The Lively Twitter World of K-12 Engineering

Eric Iversen

Tweet, tweet

Start Engineering has run a Twitter feed for a few years now, and just this month we reached 1,000 followers. As far as we can tell, the good people at Flint STEM Camps (@FlintSTEM) put us past the millennium mark. We’re happy to connect ourselves to such a good cause, under any circumstances, and to add a note of celebration to the link is just all the better. 

To note the event, we’ll share this week some thoughts and experiences to do with Twitter, as either invitation to join the Twitterverse, if you haven’t already, or suggestions for making more of what you currently get from the platform.

As the Twitter world turns

Like any growing community, Twitter has its more and less agreeable highways and byways. Justifiably seen as a locus of online Balkanization and bullying, it also hosts a much more extensive, extremely heterogeneous assortment of discussion threads, broadcast resources, and often serendipitous exchanges among people who might otherwise never connect. As a set of active users, the “population” of Twitter is about the same as that of the United States, some 330 million.

Where we hang out

Our Twitter “neighborhood” takes shape around topics like “STEM,” “STEMed,” “K12,” “engineering,” “SciEd,” “edchat,” and other, similar terms. Add a “#” to these terms and you get a hashtag, which works as a searchable tag or marker of the general subject addressed in a tweet. Twitter has wonky search capabilities, and the space constraints can yield cryptic, condensed language. But pretty quickly you find a rhythm of scanning and skipping, clicking and collecting, and the abbreviations, contractions, and special characters all add up to reasonably coherent utterances.

What it’s good for

We use Twitter for three main functions.

  • The collected attentions of Twitter users provide coverage of items, articles, and events in our areas of interest that no number of enewsletters or website bookmarks could equal.

  • We establish connections to others active in our field at a low level of intrusiveness, which nevertheless can flower quickly when an occasion for fuller exchange presents itself.

  • And it’s a broadcast medium, too, for putting our own views and materials into circulation, along with figurative flag posts to alert interested people to their availability.

Tweets that caught our eye

Some of our favorite tweets from recent times are below. They all represent a rich, condensed mix of words, images, and leads to more information that pleased us, taught us something, or just stuck in our heads somehow.

What we do

We generally post three different kinds of items on Twitter. One is a brief comment or summary related to an item in the news that seemed worth sharing. We review the item, looking for some kind of usable, digestible nugget, copy the link into a tweet, and send it on its way. We also post notices of our own publications, mostly blog posts like this one. And of course we retweet, amplifying the circulation of notable items through our own network of followers.

Where we hit the mark

Tweets are measured in various ways: the number of times they appear in users’ streams, people’s clicks on any live element in the tweet, retweets, and likes. Here are some of our tweets that generated a high level of interest, shown in various ways across these various forms of user engagement.

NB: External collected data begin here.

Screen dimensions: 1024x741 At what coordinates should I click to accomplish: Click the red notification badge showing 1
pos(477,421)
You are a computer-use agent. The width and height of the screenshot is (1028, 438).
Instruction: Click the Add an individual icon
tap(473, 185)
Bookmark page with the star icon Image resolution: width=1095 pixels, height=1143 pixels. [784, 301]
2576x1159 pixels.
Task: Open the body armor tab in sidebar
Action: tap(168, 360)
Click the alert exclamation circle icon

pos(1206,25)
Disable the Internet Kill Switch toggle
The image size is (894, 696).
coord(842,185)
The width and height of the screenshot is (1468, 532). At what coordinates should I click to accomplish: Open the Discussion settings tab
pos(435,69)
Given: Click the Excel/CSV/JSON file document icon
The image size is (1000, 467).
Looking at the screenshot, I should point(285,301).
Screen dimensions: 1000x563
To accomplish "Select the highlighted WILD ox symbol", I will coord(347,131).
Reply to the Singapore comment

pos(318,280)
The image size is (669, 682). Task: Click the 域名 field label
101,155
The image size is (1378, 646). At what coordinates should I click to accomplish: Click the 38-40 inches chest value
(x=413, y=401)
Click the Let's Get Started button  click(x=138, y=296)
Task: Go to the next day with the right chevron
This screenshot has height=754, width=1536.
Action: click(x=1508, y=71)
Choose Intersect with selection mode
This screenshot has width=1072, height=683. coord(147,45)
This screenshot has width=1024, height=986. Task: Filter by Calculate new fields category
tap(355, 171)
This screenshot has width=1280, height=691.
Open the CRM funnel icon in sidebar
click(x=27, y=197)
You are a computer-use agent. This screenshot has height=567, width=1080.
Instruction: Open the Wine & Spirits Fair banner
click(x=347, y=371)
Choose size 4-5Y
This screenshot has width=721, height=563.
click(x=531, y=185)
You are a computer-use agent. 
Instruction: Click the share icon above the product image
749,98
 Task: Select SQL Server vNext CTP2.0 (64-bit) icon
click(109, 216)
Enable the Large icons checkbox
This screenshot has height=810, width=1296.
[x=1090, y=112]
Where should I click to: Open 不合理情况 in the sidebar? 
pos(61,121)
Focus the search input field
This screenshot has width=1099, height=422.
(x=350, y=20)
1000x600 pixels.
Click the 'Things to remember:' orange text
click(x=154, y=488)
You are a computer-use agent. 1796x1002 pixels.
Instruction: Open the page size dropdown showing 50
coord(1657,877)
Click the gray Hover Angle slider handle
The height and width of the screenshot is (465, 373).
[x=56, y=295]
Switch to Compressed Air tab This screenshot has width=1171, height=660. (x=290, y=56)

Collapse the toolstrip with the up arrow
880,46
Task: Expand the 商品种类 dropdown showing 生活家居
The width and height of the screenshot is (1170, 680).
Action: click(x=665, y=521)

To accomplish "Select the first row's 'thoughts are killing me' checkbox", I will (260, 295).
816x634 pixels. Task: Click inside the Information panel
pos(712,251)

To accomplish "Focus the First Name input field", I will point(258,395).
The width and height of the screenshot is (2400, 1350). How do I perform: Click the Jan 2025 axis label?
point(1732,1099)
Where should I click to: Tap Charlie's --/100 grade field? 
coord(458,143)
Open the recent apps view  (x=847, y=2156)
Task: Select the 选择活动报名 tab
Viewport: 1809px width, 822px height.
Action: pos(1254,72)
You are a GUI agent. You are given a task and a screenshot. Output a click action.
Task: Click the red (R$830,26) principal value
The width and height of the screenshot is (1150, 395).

Our “tweeps,” or the people we follow

Besides the 1,000+ people who follow us, we also follow hundreds of other Twitter users. To find interesting people to follow, we often inspect other people’s lists of followed accounts.

The STEM education world on Twitter is large and visible; not so much with K-12 engineering. Below is a small sampling of the people on Twitter we follow who keep a steady focus on the “E” in STEM. All of them are worth a bit of your time. In no particular order (and apologies to anyone feeling left out):

And, finally

What has your experience been with Twitter? If you’re a regular user, whom do you follow? If you’re not, what keeps you away from it? Love to hear people’s experiences.

Please feel free to share with any interested colleagues or friends, whatever their orientation to Twitter might be!


Eric Iversen is VP for Learning and Communications at Start Engineering. He has written and spoken widely on engineering education in the K-12 arena. You can write to him about this topic, especially when he gets stuff wrong, at eiversen@start-engineering.com

You can also follow along on Twitter @StartEnginNow.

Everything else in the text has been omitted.